Gradient descent giving me Nan

Question

0 votos

Real estate.csv

Hello,

I am running linear regression on realestate data. Gradient descent is giving me Nan answers for theta. When I did the normal equation it provided me with some numbers of theta. Can you please advise why my gradient descent is not working?

Thanks for your help..

This is my code

clear
clc
data=importfile('realestate.csv');
%% Setting data 
X= data (:,2:7);
y= data(:,8);
m=height(y);
%Feature normalization 
X=table2array(X);
y=table2array(y);
[X_norm, mu, sigma]=featureNormalize(X);
% Add intercept term to X
X = [ones(m, 1) X];
%% setting data for Gradient decsent 
theta = rand(7, 1);
J = computeCostMulti(X, y, theta);
%chooses sume alpha and number of iteration 
alpha = 0.5;
num_iters = 1500;
[theta, J_history] = gradientDescentMulti(X, y, theta, alpha, num_iters);
% Plot the convergence graph
figure;
plot(1:numel(J_history), J_history, '-b', 'LineWidth', 2);
xlabel('Number of iterations');
ylabel('Cost J');
% Display gradient descent's result
fprintf('Theta computed from gradient descent: \n');
fprintf(' %f \n', theta);
fprintf('\n');
%% using normal equation 
clear
clc
%%Setting data 
data=importfile('realestate.csv');
X= data (:,2:7);
y= data(:,8);
m=height(y);
X=table2array(X);
y=table2array(y);
% Add intercept term to X
X = [ones(m, 1) X];
% Calculate the parameters from the normal equation
theta = normalEqn(X, y);
% Display normal equation's result
fprintf('Theta computed from the normal equations: \n');
fprintf(' %f \n', theta);
fprintf('\n');

The functions are as follows:

function J = computeCostMulti(X, y, theta)
%COMPUTECOSTMULTI Compute cost for linear regression with multiple variables
%   J = COMPUTECOSTMULTI(X, y, theta) computes the cost of using theta as the
%   parameter for linear regression to fit the data points in X and y
% Initialize some useful values
m = length(y); % number of training examples
% You need to return the following variables correctly 
J = 0;
% ====================== YOUR CODE HERE ======================
% Instructions: Compute the cost of a particular choice of theta
%               You should set J to the cost.
h = X * theta;
J = (1/(2*m) * sum((h - y).^2));
% =========================================================================
end

function [theta, J_history] = gradientDescentMulti(X, y, theta, alpha, num_iters)
%GRADIENTDESCENTMULTI Performs gradient descent to learn theta
%   theta = GRADIENTDESCENTMULTI(x, y, theta, alpha, num_iters) updates theta by
%   taking num_iters gradient steps with learning rate alpha
% Initialize some useful values
m = length(y); % number of training examples
J_history = zeros(num_iters, 1);
for iter = 1:num_iters
    % ====================== YOUR CODE HERE ======================
    % Instructions: Perform a single gradient step on the parameter vector
    %               theta. 
    %
    % Hint: While debugging, it can be useful to print out the values
    %       of the cost function (computeCostMulti) and gradient here.
    %
    h = X * theta;
    theta = theta - (alpha/m) * ( (h - y)' * X)';
    % ============================================================
    % Save the cost J in every iteration    
    J_history(iter) = computeCostMulti(X, y, theta);
end
end

5 comentarios
Mostrar 3 comentarios más antiguos Ocultar 3 comentarios más antiguos

Adam Danz el 1 de Sept. de 2020

Abrir en MATLAB Online

The multiple "theta" outputs aren't a problem with the code, they were a problem for us reading the code without being able to run it. I didn't see that you already attached the dataset, sorry about that.

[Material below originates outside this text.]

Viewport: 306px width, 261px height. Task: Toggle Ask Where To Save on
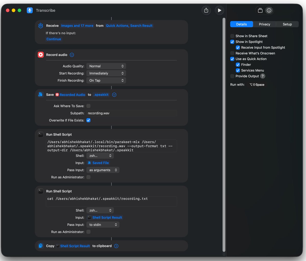point(88,106)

We don't have your importfile() or featureNormalize() functions but I was still able to look into why you're getting NaN values in the gradientDescentMulti() function.

There's a hint in your code,

% Hint: While debugging, it can be useful to print out the values
%       of the cost function (computeCostMulti) and gradient here.

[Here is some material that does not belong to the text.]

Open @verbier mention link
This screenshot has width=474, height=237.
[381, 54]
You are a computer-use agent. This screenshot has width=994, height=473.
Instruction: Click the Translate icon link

I'll recommend the same advice 🙂 Here are instructions for using debug mode so you can look at how your theta values evolve.

Specifically, at the start of the ~48th iteration the values of the theta are (they willl slightly differ each time due to random processes)

theta =
 -8.4981e+299
 -1.7108e+303
 -1.5135e+301
 -1.2774e+303
 -2.9784e+300
 -2.1217e+301
 -1.0328e+302

These values are very close to the smallest floating point value that can be represented in Matlab.

K>> realmin
ans =
  2.2251e-308

On the next iteration, they all turn to -inf. On that same iteration, the result of ((h - y)'*X) is

ans =
  -Inf  -Inf  -Inf  -Inf  -Inf  -Inf  -Inf

Then theta become inf (becuase -inf*-inf=inf). Because X has some 0-values, when 0 is multiplied by inf you get NaN. That introduces some NaN values into theta which soon spread to all of your theta values.

Maha Almubarak el 1 de Sept. de 2020

Hello Adam,

Thanks so much for your reply. I really appreciate your time in looking into the code. I found that when making alpha very small alpha = 0.000000001; it gave me numbers for theta, however, these numbers are diffrent from the normal equation, and it has higher RMSE value than the normal equation. I attached two pictures form my cost functionvalue with each iteration. the first one was when my alpha value was .1 and the second when I fixed it to alpha = 0.000000001;

I stil think I have a problem with my gredient descent as it gives me diffrent values form my theta than the normal equation.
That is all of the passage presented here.